Navigate to the directory containing this file.
Create a folder to hold the experimental results mkdir -p results.
Run python ./drnet/apps/run_all_experiments.py ./drnet/apps icu ./data ./results
- The script will print all the command line configurations (65 in total) you need to run to obtain the experimental results to reproduce the MVICU results.
Run all of the printed command line configurations from the previous step in a compute environment of your choice.
After the experiments have concluded, use ./run_results.sh to calculate the summary metrics over the repeated runs in LaTeX syntax.
- Example 1: ./run_results.sh ./results/drnet_icu3a10k_cf_mse_1 to get the results for "CF" on MVICU.
- Example 2: ./run_results.sh ./results/drnet_icu3a10k_pbm_mahal_mse_1 to get the results for "+ Wasserstein" on MVICU.
- Example 3: ./run_results.sh ./results/drnet_icu3a10k_pbm_no_tarnet_mse_1 to get the results for "MLP" on MVICU.
- Repeat for all evaluated method / benchmark combinations.

TCGA

Navigate to the directory containing this file.
Create a folder to hold the experimental results mkdir -p results.
Run python ./drnet/apps/run_all_experiments.py ./drnet/apps tcga ./data ./results
- The script will print all the command line configurations (50 in total) you need to run to obtain the experimental results to reproduce the TCGA results.
- Unlike the other benchmarks, the TCGA script does not create commands for "knn" and "bart" because evaluating those methods with this high number of features is computationally very expensive.
Run all of the printed command line configurations from the previous step in a compute environment of your choice.
After the experiments have concluded, use ./run_results.sh to calculate the summary metrics over the repeated runs in LaTeX syntax.
- Example 1: ./run_results.sh ./results/drnet_tcga3a10k_pbm_mahal_mse_1 to get the results for "+ Wasserstein" on TCGA.
- Example 2: ./run_results.sh ./results/drnet_tcga3a10k_no_tarnet_mse_1 to get the results for "MLP" on TCGA.
- Example 3: ./run_results.sh ./results/drnet_tcga3a10k_gps_mse_1 to get the results for "GPS" on TCGA.
- Repeat for all evaluated method / benchmark combinations.

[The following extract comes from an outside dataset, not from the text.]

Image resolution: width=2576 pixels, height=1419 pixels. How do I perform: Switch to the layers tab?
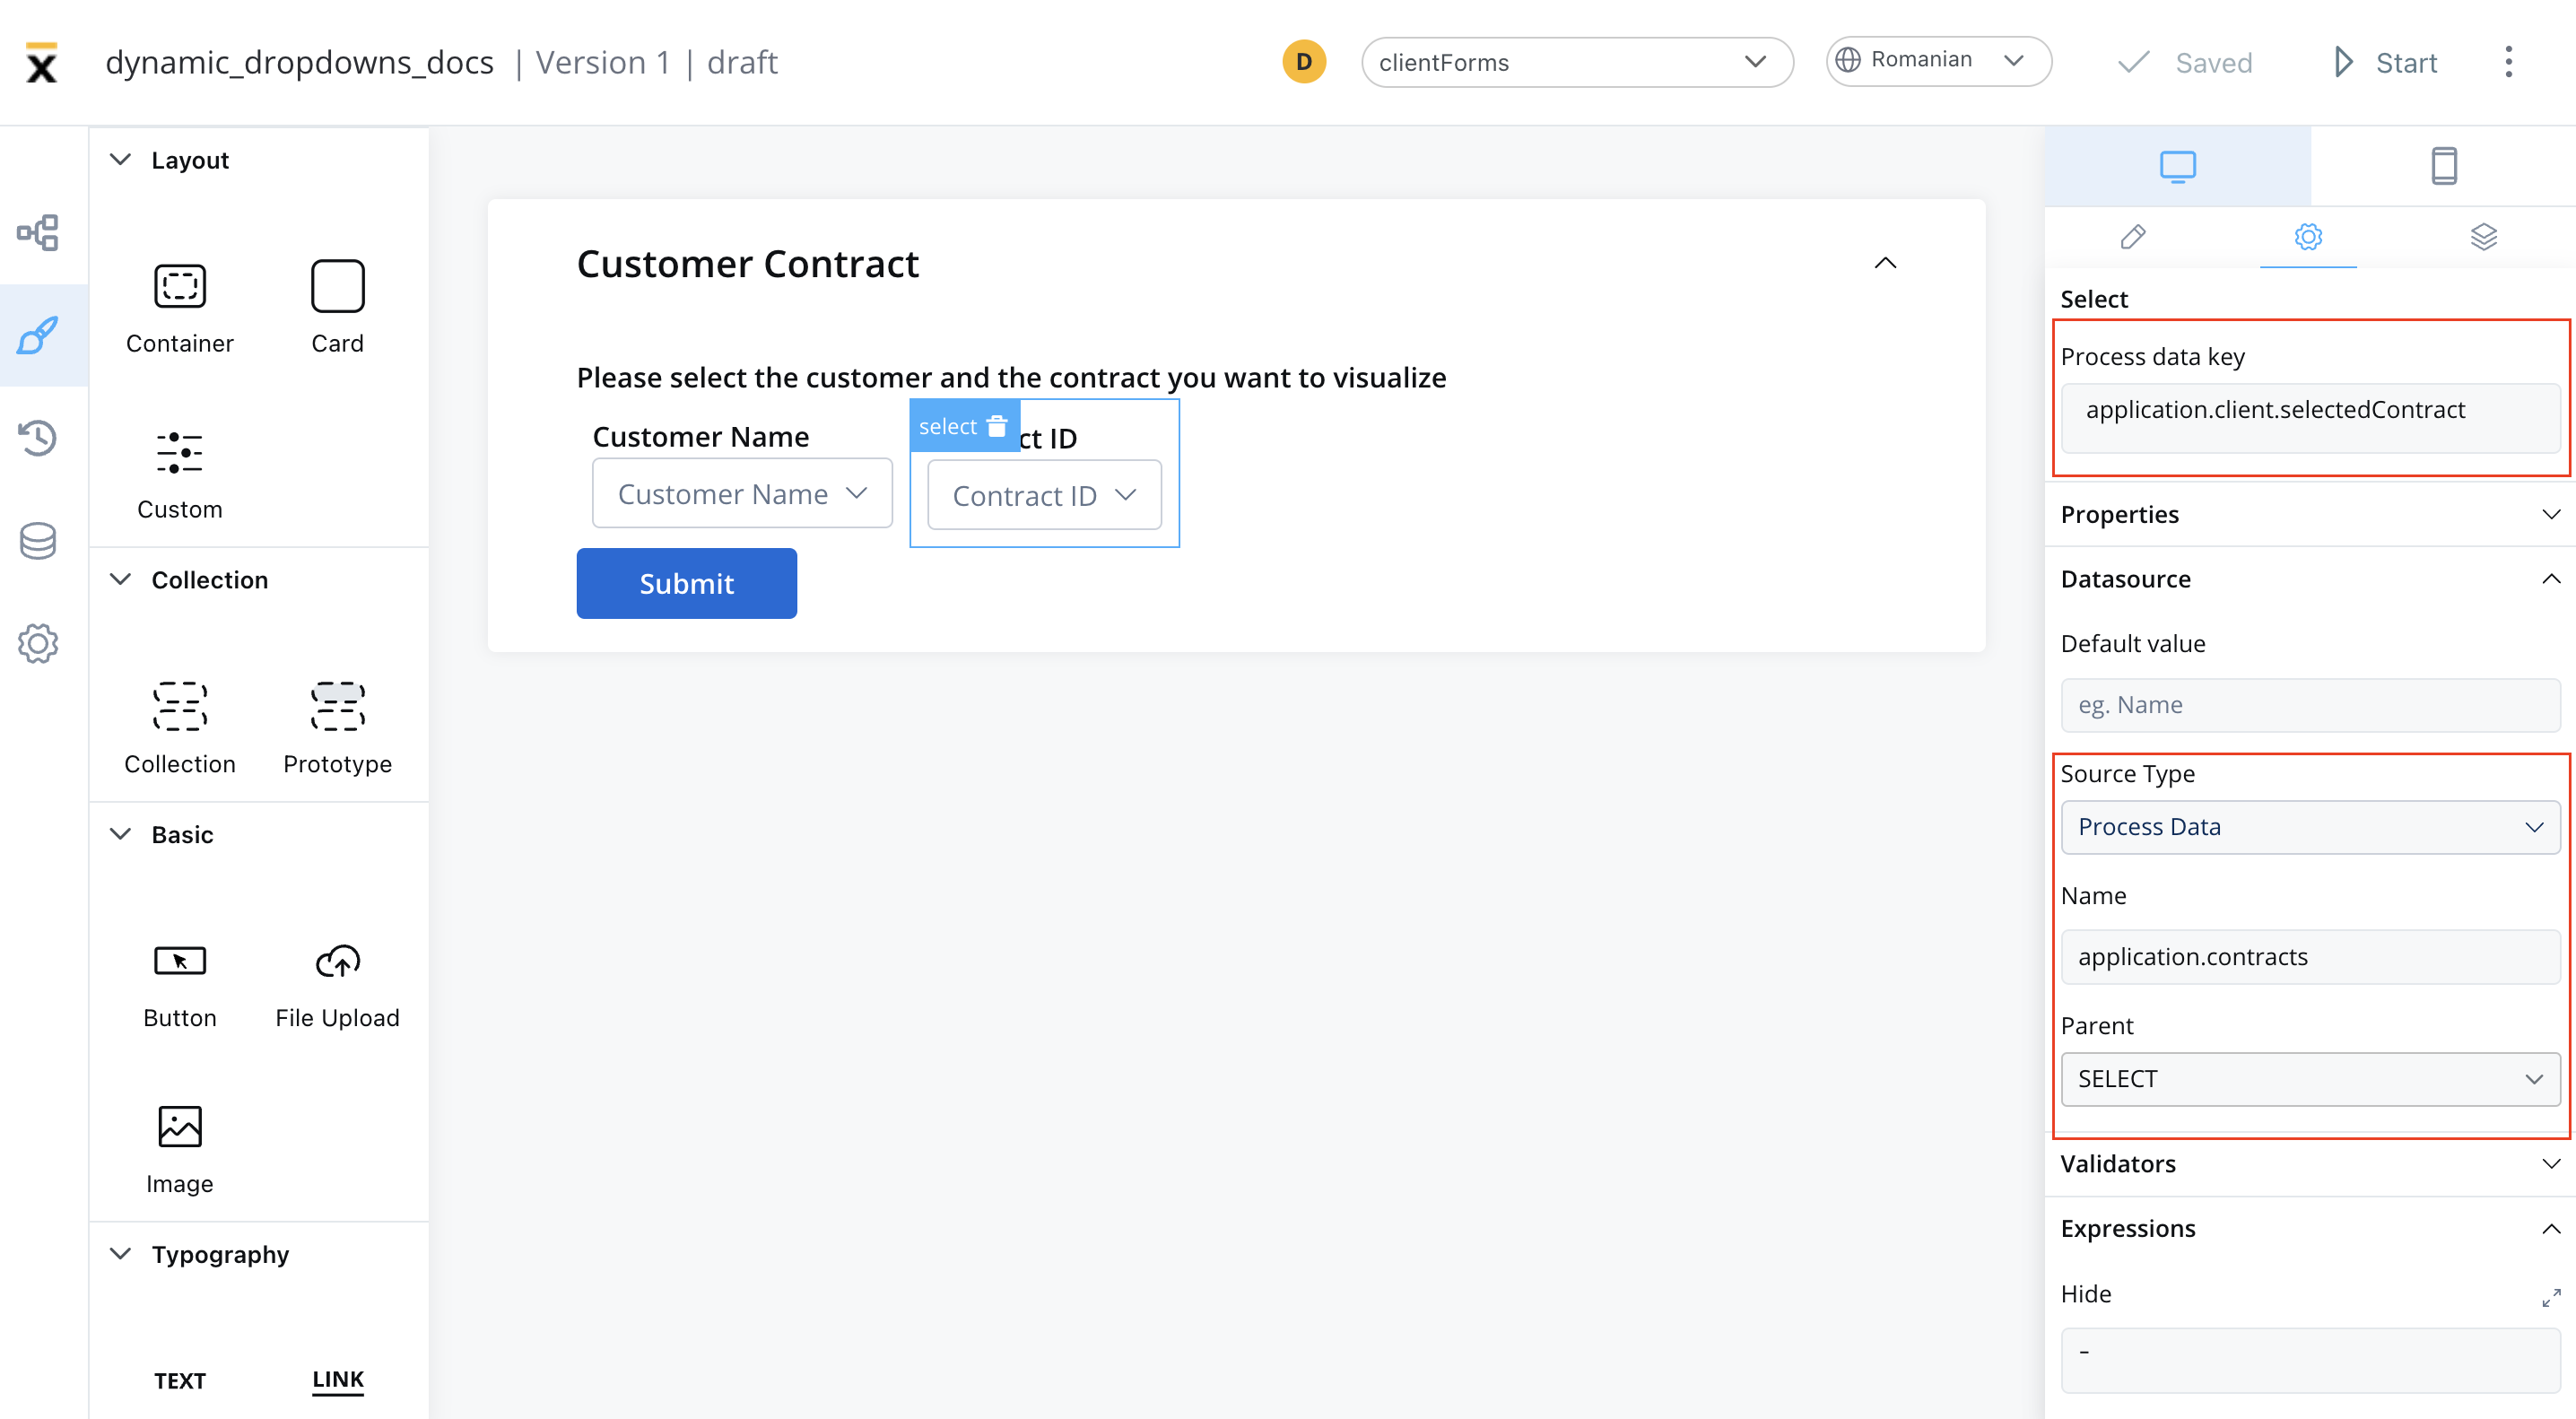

Number of Dosage Strata (Figure 2)

Navigate to the directory containing this file.
Create a folder to hold the experimental results mkdir -p results.
Run python ./drnet/apps/run_all_experiments.py ./drnet/apps icu_exposure ./data ./results
- The script will print all the command line configurations (5 in total) you need to run to obtain the experimental results to reproduce the results in Figure 2.
Run all of the printed command line configurations from the previous step in a compute environment of your choice.
After the experiments have concluded, use ./run_results.sh to calculate the summary metrics over the repeated runs in LaTeX syntax.
- Example 1: ./run_results.sh ./results/drnet_icu3a10k2e_tarnet_mse_1, where 2e indicates 2 dosage strata, to get the results for "DRNet" on MVICU with 2 dosage strata.
- Example 2: ./run_results.sh ./results/drnet_icu3a10k4e_tarnet_mse_1, where 4e indicates 4 dosage strata, to get the results for "DRNet" on MVICU with 4 dosage strata.
- Repeat for all evaluated numbers of dosage strata E=2,4,6,8, and 10.
Your results should match those found in the drnet/visualisation/strata_plot.R file.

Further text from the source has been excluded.